# SOURCE MATERIAL
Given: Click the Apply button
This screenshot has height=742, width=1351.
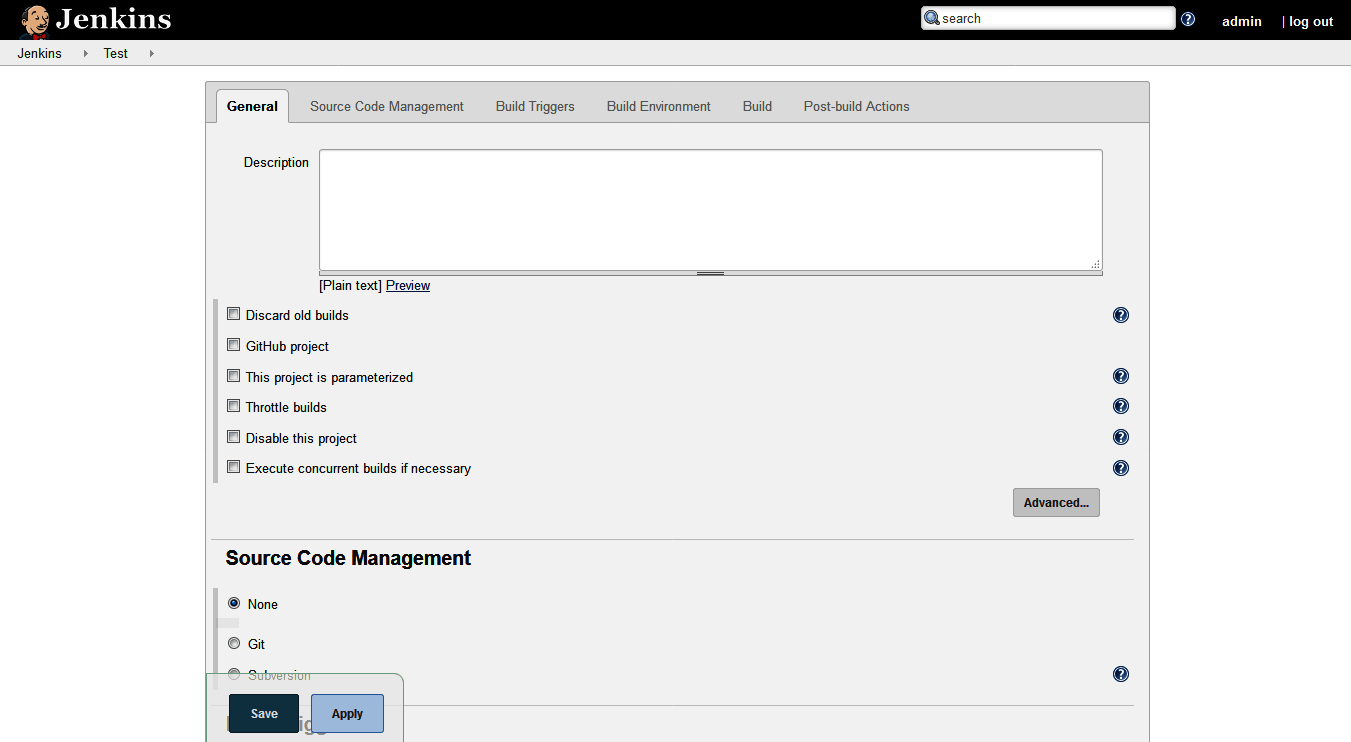Looking at the screenshot, I should 347,713.
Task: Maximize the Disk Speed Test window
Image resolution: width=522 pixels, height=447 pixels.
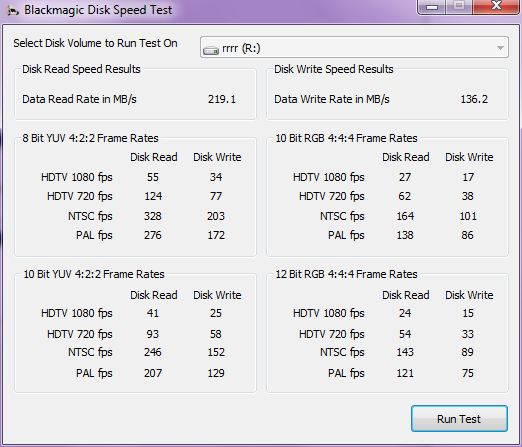Action: coord(459,7)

# INSTRUCTIONS TO FOLLOW
Extract every line of the entries above verbatim, leaving out the pictures.

# SOLUTION FOR THIS PROBLEM
Given: Click the Apply button
This screenshot has height=742, width=1351.
Looking at the screenshot, I should 347,713.
Task: Maximize the Disk Speed Test window
Image resolution: width=522 pixels, height=447 pixels.
Action: coord(459,7)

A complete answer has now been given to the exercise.